A problem in lateral thinking...and some more lateral thinking about problems
A friend of ours in Hyderabad posed this problem in lateral thinking:
We all know about old fashioned detonator cords – a piece of string attached to an explosive and which burns for a specified amount of time to set off explosion.
Well I have these two pieces of cords of identical length and looks. One burns over half an hour and the other over one hour. I don’t know which the one-hour piece is. To make the matters worse the rate of burning is not uniform along the length in both cases i.e. for all I know one tenth of the one hour cord may burn in 50 minutes and the balance nine tenth in 50 minutes.
All I want is to measure a time of 45 minutes using these two cords and a matchbox full of sticks. How ?
PJs about looking at a watch/ clock / asking the neighbor/ say “tick tick one” and so on - not allowed.
Two separate solutions were thought of and emailed, and for a variation of the second solution,the problem also was modified to say, “a matcbox with just one match”. If you haven’t seen this problem before, think about it. You can email me for both solutions.
But to get to where I am with this problem…as usual, while trying to solve it, I fell to musing….
And of course, a little more lateral thinking tells me that I will follow the directions of the solution, but then go off because the milk is boiling over in the kitchen, and when I come back, the cords would have burnt out…and more than an hour would have gone past!
That reminds me of Swami in R K Narayan’s “Swami and Friends” , whose father sets him a sum about Rama having so many mangoes and Krishna( maybe I have the names in the reverse order) buying so many…at the end of some musing, Swami asks his dad, “were the mangoes ripe?” To him this is crucial to the question..if the mangoes are ripe, the price that Rama will ask will change! He also thinks about whether Rama is a good guy or a scoundrel, which will affect the price that Krishna has to pay!
It also reminded me of those three people I used to detest in school…A, B, and C. These three men (never, never were they women) were a restless set, always painting walls, tilling fields, and for some unknown reason, turning taps on. C was sometimes the evil one of the lot; he would come and empty the tanks which A and B had filled.
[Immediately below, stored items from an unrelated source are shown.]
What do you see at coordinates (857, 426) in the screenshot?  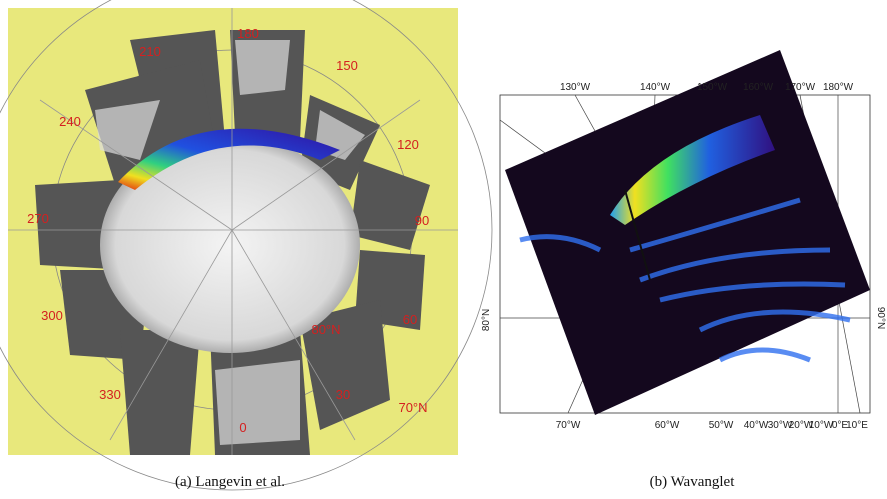 I see `map-label: 10°E` at bounding box center [857, 426].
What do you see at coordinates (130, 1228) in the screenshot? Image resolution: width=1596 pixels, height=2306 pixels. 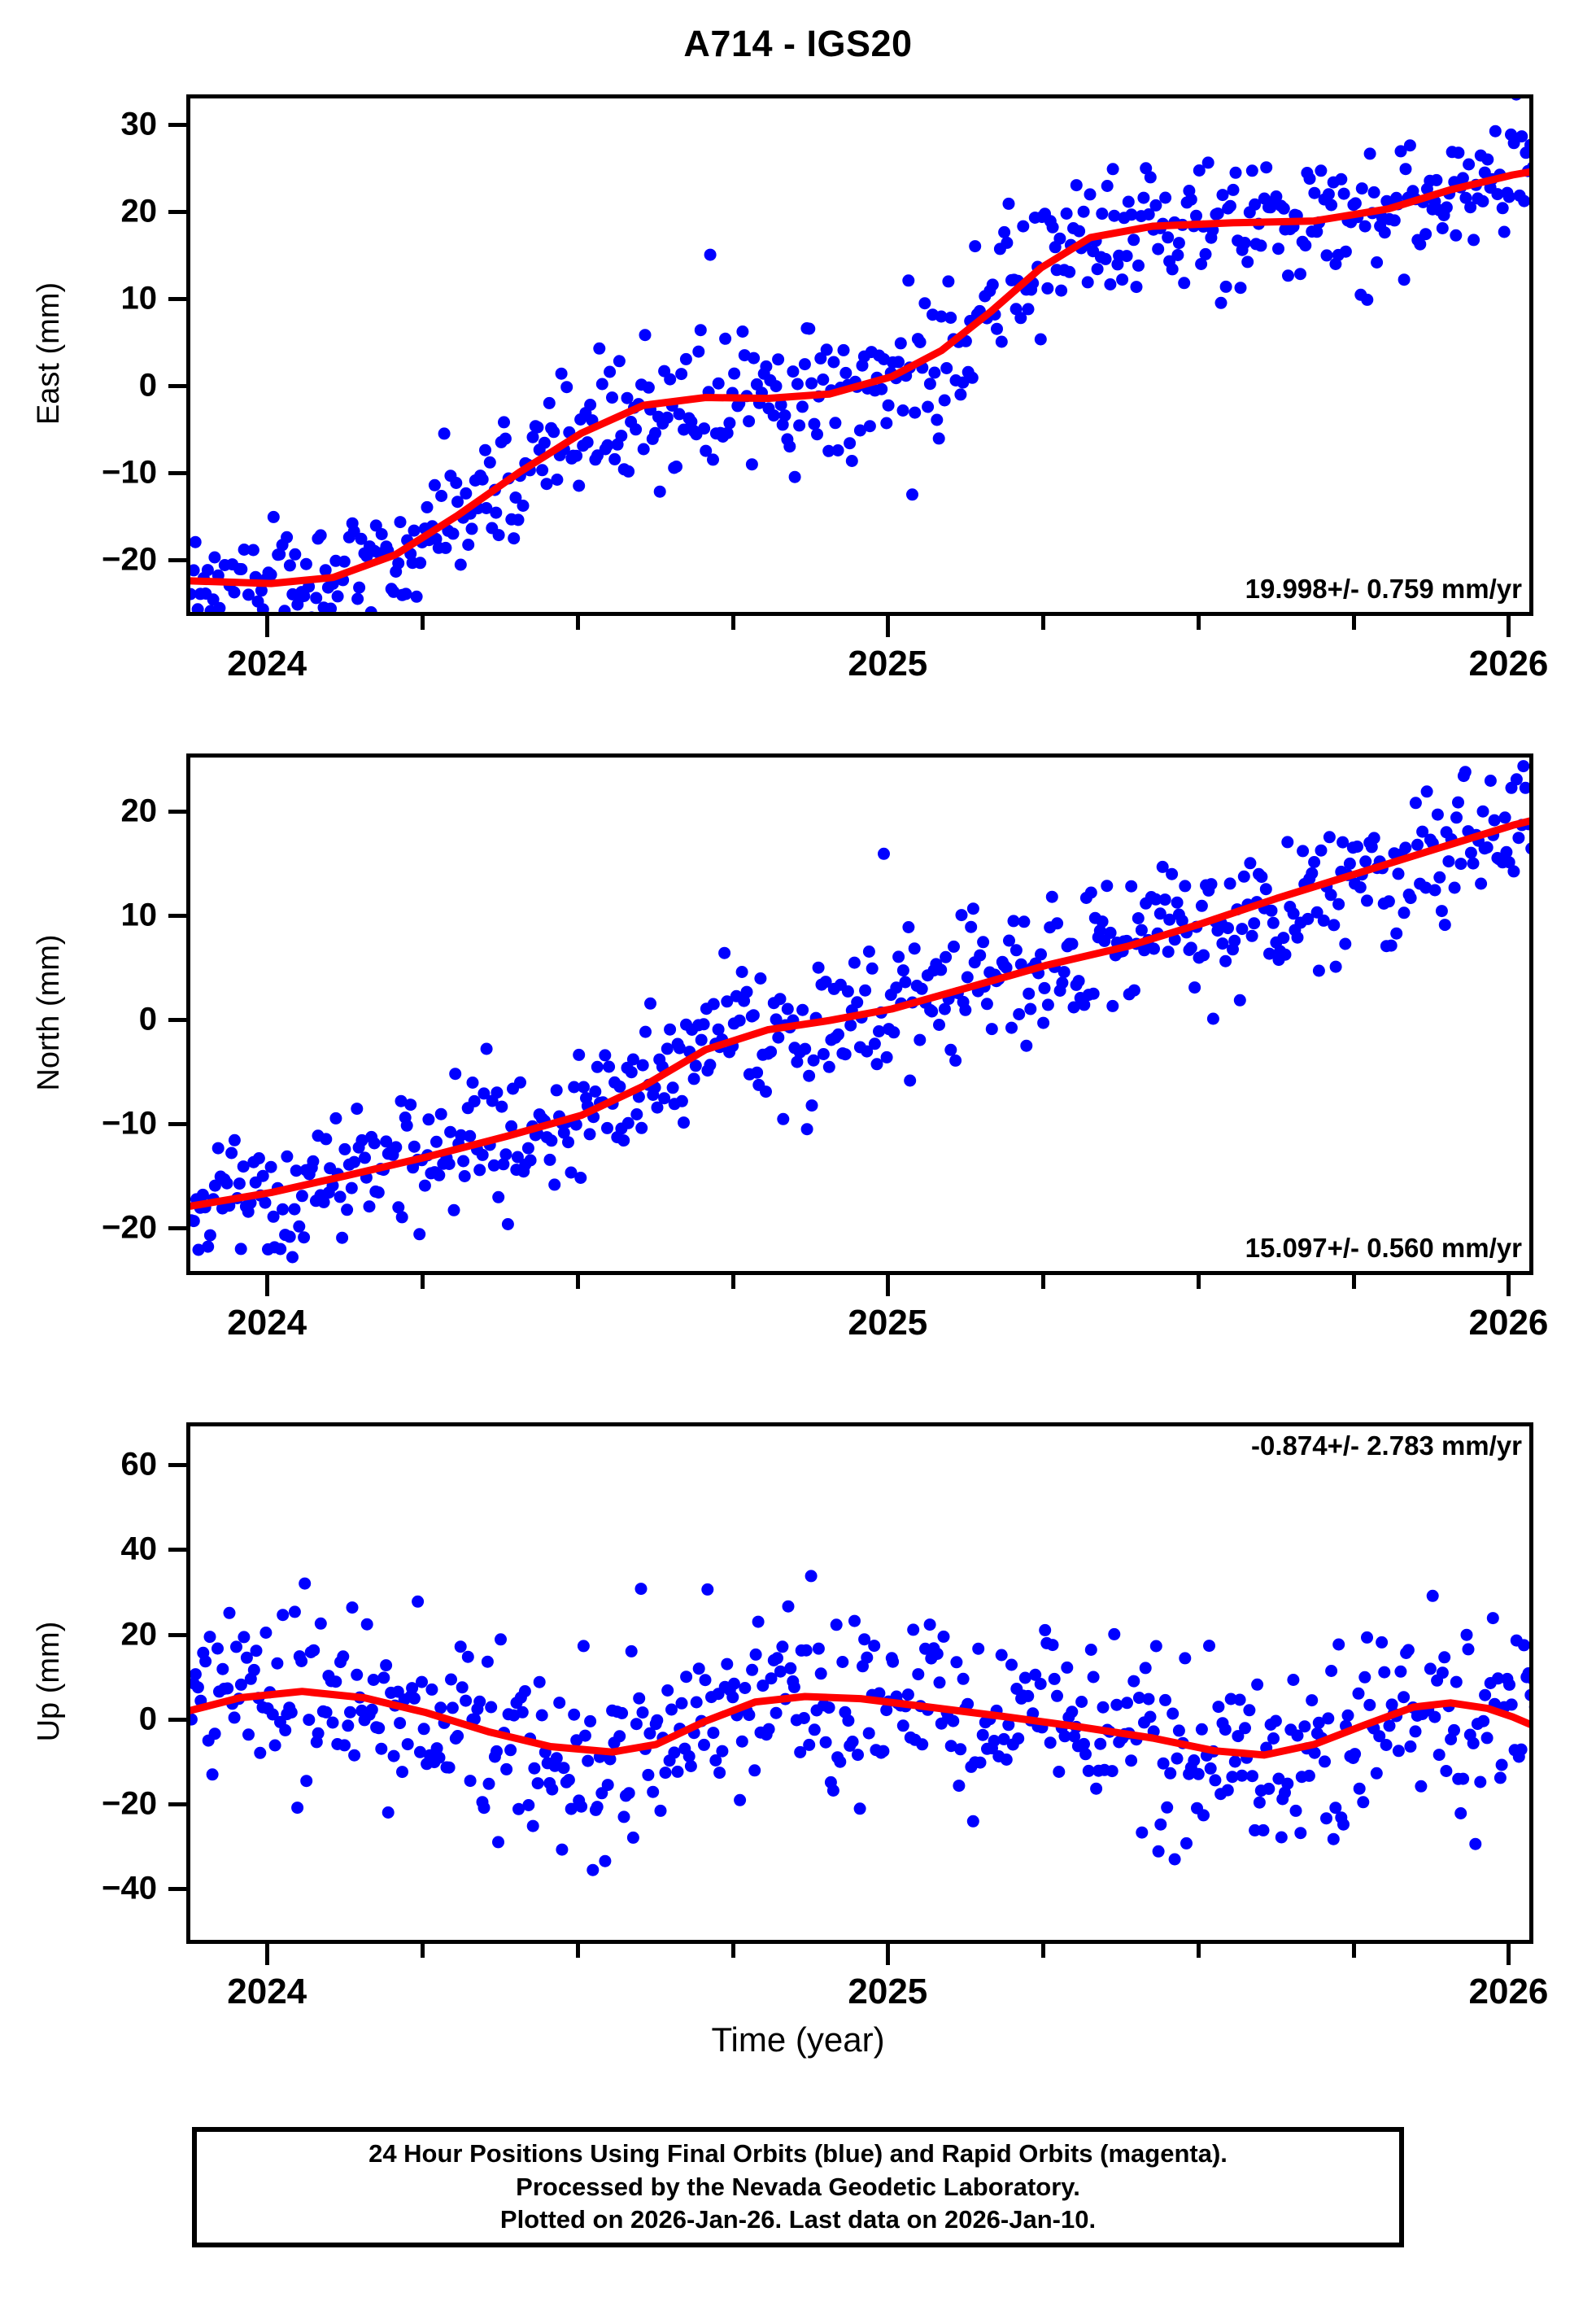 I see `y-tick-label-north: −20` at bounding box center [130, 1228].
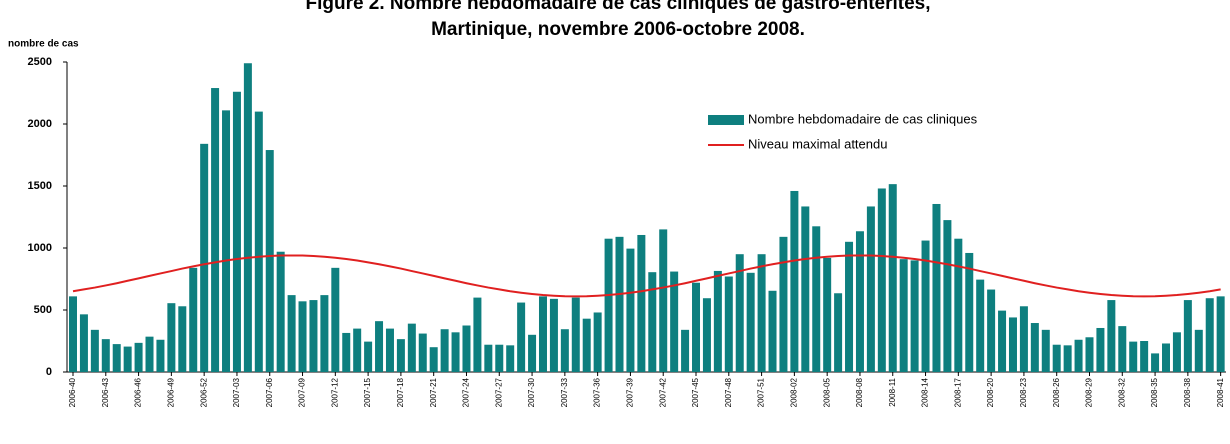  What do you see at coordinates (564, 392) in the screenshot?
I see `x-tick-label: 2007-33` at bounding box center [564, 392].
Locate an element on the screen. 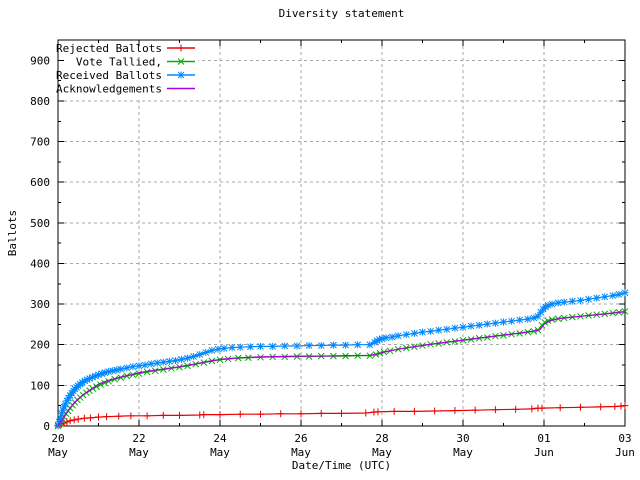  legend-item-vote-tallied: Vote Tallied, is located at coordinates (136, 62).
And they seemed to work from dawn to dusk and never take a tea break or go to the toilet (except of course to fill up those tanks.) I used to think about C being a furtive skunk-type of fellow, sneaking up in the dark to undo A and B’s good work. I used to feel that just engaging a guard (D) at night was a good idea, to safeguard A and B’s work. Also, it would make the sum much simpler for me.
Add the fact that we were still in transition from yards(and chains, yes, that was a unit of length, too,22 chains made a mile) and feet and inches…and you many understand how I hated these fellows.